Villa San Giovanni – Si riaccende il dibattito sul Ponte sullo Stretto dopo la visita del 27 marzo dell’amministratore delegato della Stretto di Messina, Pietro Ciucci. Un incontro che, secondo il segretario cittadino del Partito Democratico T. Giordano, Enzo Musolino, si sarebbe svolto lontano dai cittadini e senza un reale confronto pubblico.
Al centro delle critiche c’è il nuovo Decreto Ponte, attualmente in fase avanzata di conversione in legge, che introduce disposizioni urgenti su commissari straordinari e concessioni. Secondo Musolino, il provvedimento non chiarisce aspetti fondamentali e introduce strumenti amministrativi “endoprocedimentali”, non impugnabili autonomamente, per rispondere alle osservazioni della Corte dei Conti e prevenire ulteriori rilievi in sede CIPESS.
Iter amministrativo sotto accusa
Il segretario dem evidenzia come l’intero percorso amministrativo presenti lacune e rimandi poco trasparenti. “Si tratta di un impianto costruito sin dall’inizio con criticità evidenti”, afferma, sottolineando come le nuove misure previste dal Ministero delle Infrastrutture non cambierebbero la sostanza della questione.
Il nodo principale resta quello ambientale: la bocciatura legata alla tutela delle aree protette e al rispetto della Direttiva Habitat dell’Unione Europea. Per superare tali ostacoli, secondo il PD, il Governo ricorrerebbe a una deliberazione del Consiglio dei Ministri, definita “politica”, che stabilirebbe l’esistenza di motivi imperativi di rilevante interesse pubblico.
“Decisione politica non impugnabile”
Uno dei punti più controversi riguarda proprio la natura di questa decisione. Il decreto, infatti, la qualifica come “non provvedimentale”, rendendola di fatto non impugnabile davanti ai giudici amministrativi, nonostante l’impatto diretto sui territori e sui cittadini.

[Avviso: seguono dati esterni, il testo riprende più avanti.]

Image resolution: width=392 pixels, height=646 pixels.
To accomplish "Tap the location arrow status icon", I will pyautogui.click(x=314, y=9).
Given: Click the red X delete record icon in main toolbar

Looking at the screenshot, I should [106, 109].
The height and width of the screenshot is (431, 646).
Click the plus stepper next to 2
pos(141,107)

Per Musolino, si tratta di una scelta che limita il diritto al ricorso e riduce gli spazi di partecipazione democratica. “Un arbitrio politico verticistico”, lo definisce, aggravato dall’assenza di un vero dibattito pubblico, che – denuncia – sarebbe stato escluso per legge.

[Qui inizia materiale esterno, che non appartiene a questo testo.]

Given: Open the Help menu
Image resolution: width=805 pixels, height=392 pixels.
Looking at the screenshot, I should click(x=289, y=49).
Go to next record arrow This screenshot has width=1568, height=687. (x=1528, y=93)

Dubbi sulla trasparenza tecnica
Altro elemento critico riguarda il ruolo degli atti tecnici che dovrebbero precedere la decisione finale del Governo. Il ministro delle Infrastrutture Matteo Salvini ha già dichiarato più volte che non esistono alternative al Ponte, lasciando intendere che la realizzazione dell’opera sia ormai una scelta definitiva.
“Se la decisione è già presa, quale spazio resta per valutazioni realmente tecniche e indipendenti?”, si chiede Musolino. Secondo il PD locale, il rischio è che la cosiddetta discrezionalità tecnica venga sostituita da una “formalità amministrativa” che maschera una decisione politica già definita.
Il nodo dei costi e dell’impatto ambientale
Sul piano economico e ambientale, le critiche restano forti. Il progetto del Ponte sullo Stretto comporterebbe un investimento stimato in circa 14 miliardi di euro, con un impatto significativo su un ecosistema considerato tra i più delicati del Mediterraneo.
Musolino mette in dubbio l’effettiva utilità dell’opera, definendola “non necessaria” e parlando di un progetto più simbolico che infrastrutturale. “Non è un’opera tecnica, ma un simbolo politico”, sostiene.
Un “no” che guarda allo sviluppo alternativo
Il Partito Democratico di Villa San Giovanni ribadisce quindi la propria contrarietà al progetto, definendola una posizione “informata e pragmatica”. Un no che, secondo Musolino, non rappresenta una chiusura, ma l’apertura a modelli alternativi di sviluppo per il territorio dello Stretto.
L’obiettivo, conclude, è promuovere interventi realmente utili per la mobilità, l’ambiente e l’economia locale, evitando scelte calate dall’alto e prive di un confronto trasparente con cittadini e istituzioni.